En el siglo XIX, las representaciones de bailes campesinos confirman a fray Iñigo Abbad y Lasierra (1778) o Pedro Francisco Bonó en El Montero (1856) o Manuel Alonso en El Gíbaro (1849), un corro de hombres rodea a la bailarina que entra con frenético movimiento, como en un fandango. El cuerpo femenino es el centro de la atracción, de las miradas, las faldas españolas en volantas cortan el espacio y las luces; guitarras, maracas, bajo, cantos, voces afinadas y desafinadas, movimiento rápido, zapateo, sombreros y regalos completan el escenario.
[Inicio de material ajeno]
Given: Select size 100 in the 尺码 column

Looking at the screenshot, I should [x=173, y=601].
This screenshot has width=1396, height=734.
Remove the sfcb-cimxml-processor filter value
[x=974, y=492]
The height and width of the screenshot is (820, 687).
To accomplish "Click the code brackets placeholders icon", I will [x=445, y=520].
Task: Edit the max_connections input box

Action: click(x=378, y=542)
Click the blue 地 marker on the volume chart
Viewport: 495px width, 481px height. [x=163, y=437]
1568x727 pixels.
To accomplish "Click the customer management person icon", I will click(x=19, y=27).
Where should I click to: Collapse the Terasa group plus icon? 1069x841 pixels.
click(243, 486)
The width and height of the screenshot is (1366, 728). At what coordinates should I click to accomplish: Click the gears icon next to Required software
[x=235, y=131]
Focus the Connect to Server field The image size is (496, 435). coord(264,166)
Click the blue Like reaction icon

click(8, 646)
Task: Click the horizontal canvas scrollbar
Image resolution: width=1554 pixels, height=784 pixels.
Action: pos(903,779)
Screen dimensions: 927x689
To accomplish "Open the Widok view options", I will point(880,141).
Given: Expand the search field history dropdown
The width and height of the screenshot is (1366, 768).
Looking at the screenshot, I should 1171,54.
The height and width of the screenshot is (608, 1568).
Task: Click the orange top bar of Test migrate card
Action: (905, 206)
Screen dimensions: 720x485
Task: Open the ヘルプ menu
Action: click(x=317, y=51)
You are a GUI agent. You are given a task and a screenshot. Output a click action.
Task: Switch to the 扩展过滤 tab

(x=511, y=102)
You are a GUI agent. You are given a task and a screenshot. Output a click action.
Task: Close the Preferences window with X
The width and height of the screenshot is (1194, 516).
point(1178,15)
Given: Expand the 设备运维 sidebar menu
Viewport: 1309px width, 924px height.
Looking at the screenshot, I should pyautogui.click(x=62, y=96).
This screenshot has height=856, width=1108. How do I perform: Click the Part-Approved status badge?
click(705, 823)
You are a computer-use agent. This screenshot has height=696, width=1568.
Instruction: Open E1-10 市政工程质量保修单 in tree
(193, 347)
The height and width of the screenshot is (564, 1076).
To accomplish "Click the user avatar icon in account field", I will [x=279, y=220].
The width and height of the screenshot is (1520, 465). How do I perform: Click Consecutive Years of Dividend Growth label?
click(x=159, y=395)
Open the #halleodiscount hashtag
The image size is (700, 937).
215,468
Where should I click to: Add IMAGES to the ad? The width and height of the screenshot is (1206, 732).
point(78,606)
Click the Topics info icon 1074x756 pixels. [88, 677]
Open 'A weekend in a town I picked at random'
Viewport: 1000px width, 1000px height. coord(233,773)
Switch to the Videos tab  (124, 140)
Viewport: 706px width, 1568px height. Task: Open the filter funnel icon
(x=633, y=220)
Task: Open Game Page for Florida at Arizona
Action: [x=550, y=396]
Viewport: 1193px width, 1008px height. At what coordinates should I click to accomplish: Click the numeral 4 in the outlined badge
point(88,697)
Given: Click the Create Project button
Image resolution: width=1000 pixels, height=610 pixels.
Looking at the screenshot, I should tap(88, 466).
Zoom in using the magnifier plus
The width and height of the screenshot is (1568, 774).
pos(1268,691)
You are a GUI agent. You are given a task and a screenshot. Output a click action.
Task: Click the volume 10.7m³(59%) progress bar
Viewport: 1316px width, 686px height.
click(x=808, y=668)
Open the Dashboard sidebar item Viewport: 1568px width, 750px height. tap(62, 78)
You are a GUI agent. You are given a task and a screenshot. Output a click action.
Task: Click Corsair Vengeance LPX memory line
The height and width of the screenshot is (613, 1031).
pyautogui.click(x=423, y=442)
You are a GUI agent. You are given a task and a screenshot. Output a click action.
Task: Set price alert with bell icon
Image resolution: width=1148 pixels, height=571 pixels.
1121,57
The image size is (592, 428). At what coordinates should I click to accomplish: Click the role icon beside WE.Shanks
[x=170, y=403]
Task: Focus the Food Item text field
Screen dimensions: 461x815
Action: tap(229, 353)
Al final, las parejas y los cuerpos que habían simulado el rapto se encuentran en románticas posturas.

Todas esas representaciones de formas viajeras nos definen y en ellas se transfigura lo nuevo y lo viejo. El arte es, como la música, un conjunto de representaciones. Tal vez el artista es un performero de sí mismo. Francisco Oller, quien decoró una iglesia e imitó las formas de la representación religiosa de Campeche pasa a España donde se formó en el academicismo de la época y en Francia encontró otra manera de representación. Pero ese arte no era todo para él, tenía que dialogar con sus luces, con su paisaje, de ahí su eclecticismo. No podía esperar nada menos de un caribeño, lo ecléctico es parte de nuestra propia condición, sin dejar de ver que en la pintura los motivos cristianos se unen a los motivos paganos…

La cultura caribe es, en fin, una polifonía de voces en fuga. De la diversidad de su representación, de la heterogeneidad de su ontología, a la diversidad de las miradas que, podemos concebir en búsqueda de un discurso de lo distinto, de lo nuevo, que el arte recoge e instala al ser parte de nuestro vivir en este rincón del mundo (continuará).